Task statement —
The response should contain all of the records, copied exactly, and none of the images.

== == ==

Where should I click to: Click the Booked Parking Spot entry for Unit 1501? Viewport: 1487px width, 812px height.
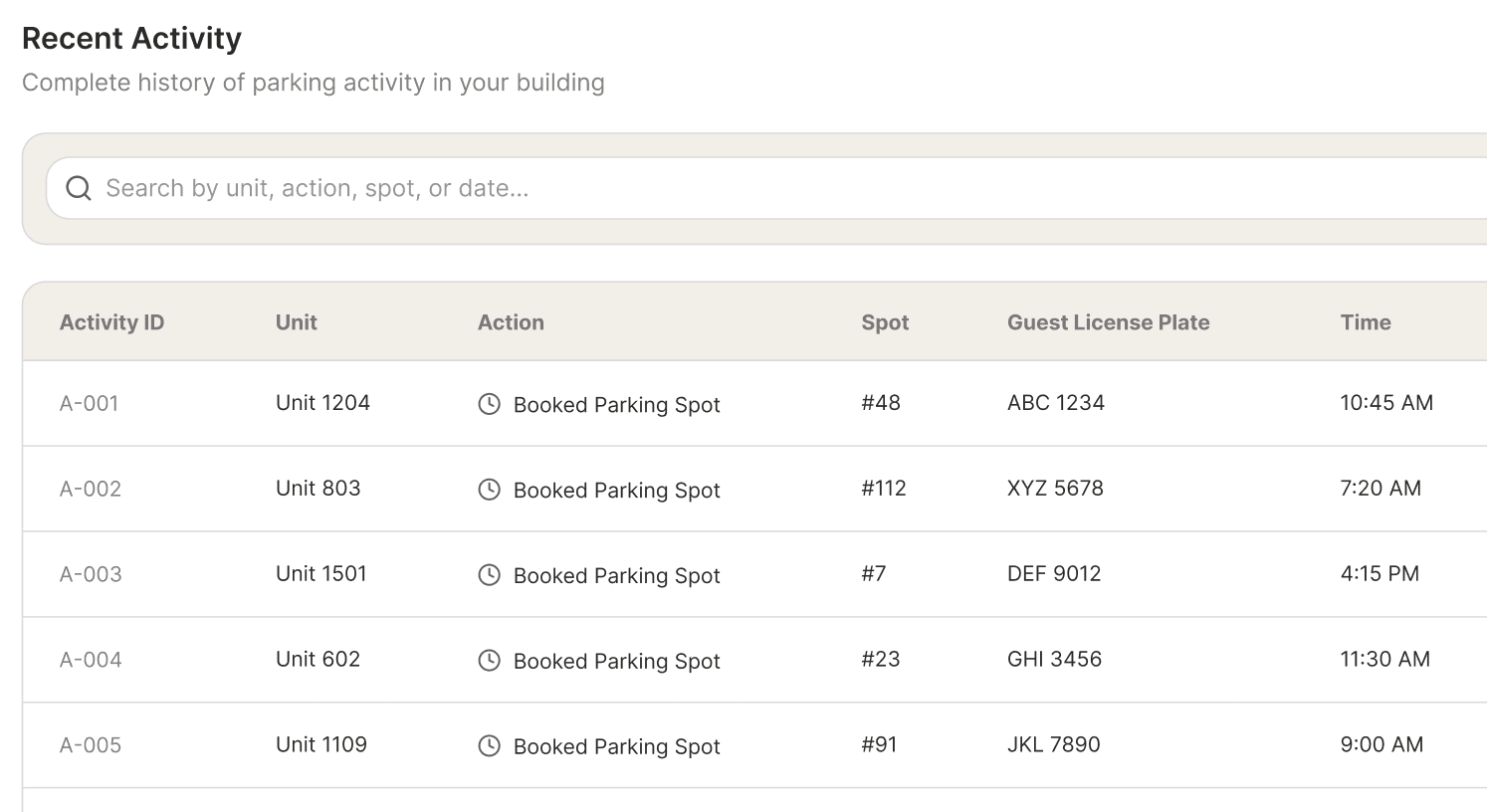[616, 575]
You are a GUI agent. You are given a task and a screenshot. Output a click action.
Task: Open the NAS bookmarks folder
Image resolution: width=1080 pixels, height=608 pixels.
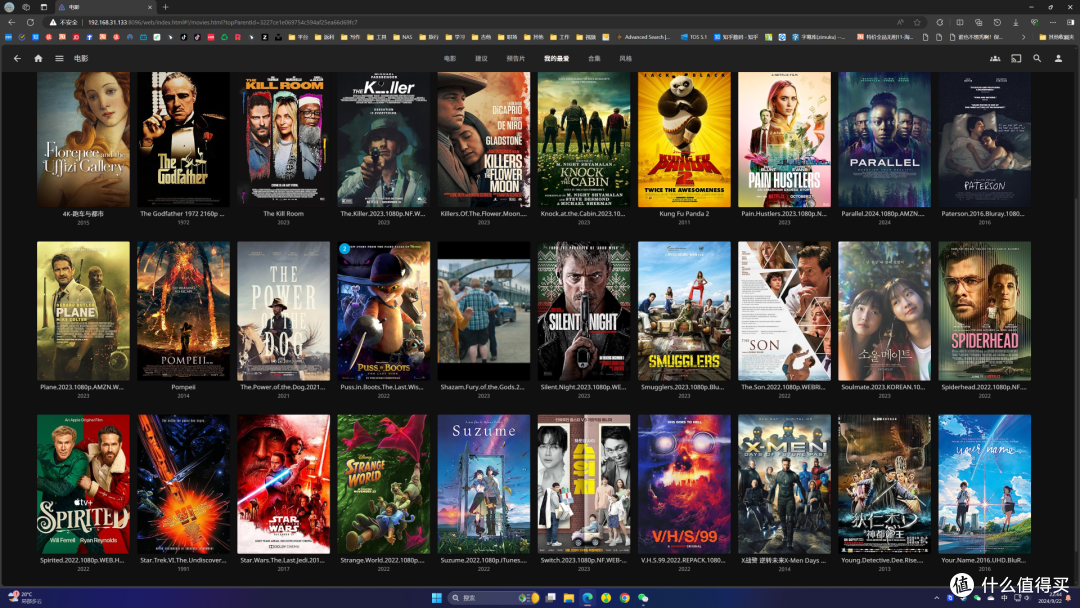click(x=403, y=37)
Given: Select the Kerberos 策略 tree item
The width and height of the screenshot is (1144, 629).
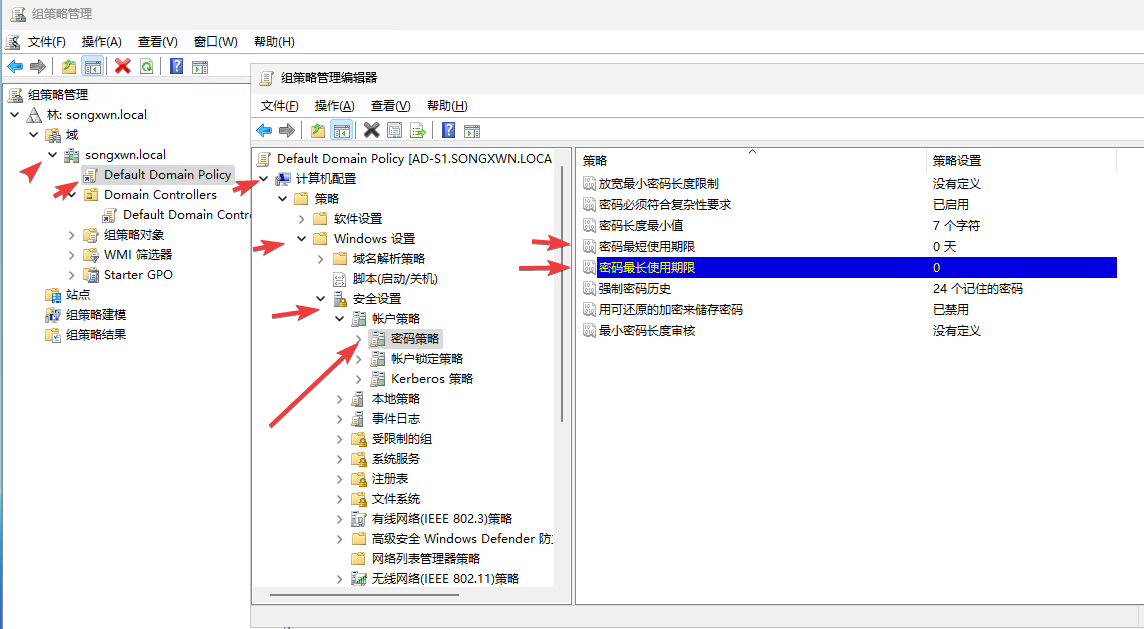Looking at the screenshot, I should [431, 378].
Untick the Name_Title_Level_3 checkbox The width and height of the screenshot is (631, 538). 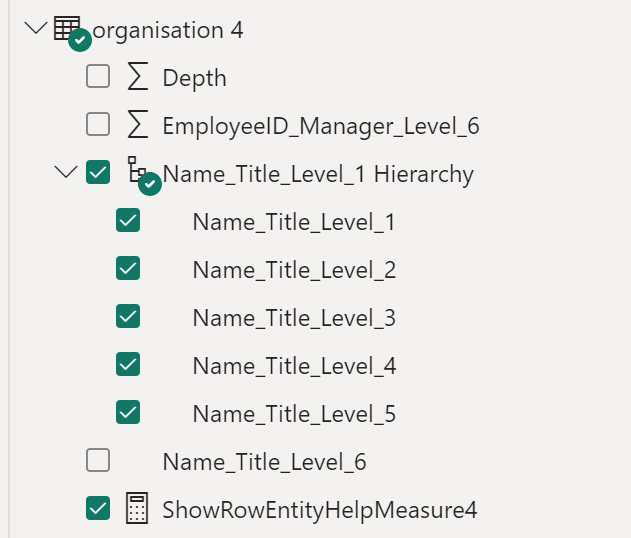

== == ==

Finished exercise —
Where should I click to: Click the Booked Parking Spot entry for Unit 1501? Viewport: 1487px width, 812px height.
[616, 575]
You are a GUI agent. You are given a task and a screenshot. Output a click action.
Task: Open the NAS bookmarks folder
Image resolution: width=1080 pixels, height=608 pixels.
click(x=403, y=37)
Given: Select the Kerberos 策略 tree item
The width and height of the screenshot is (1144, 629).
Looking at the screenshot, I should [431, 378].
Untick the Name_Title_Level_3 checkbox The width and height of the screenshot is (631, 538). 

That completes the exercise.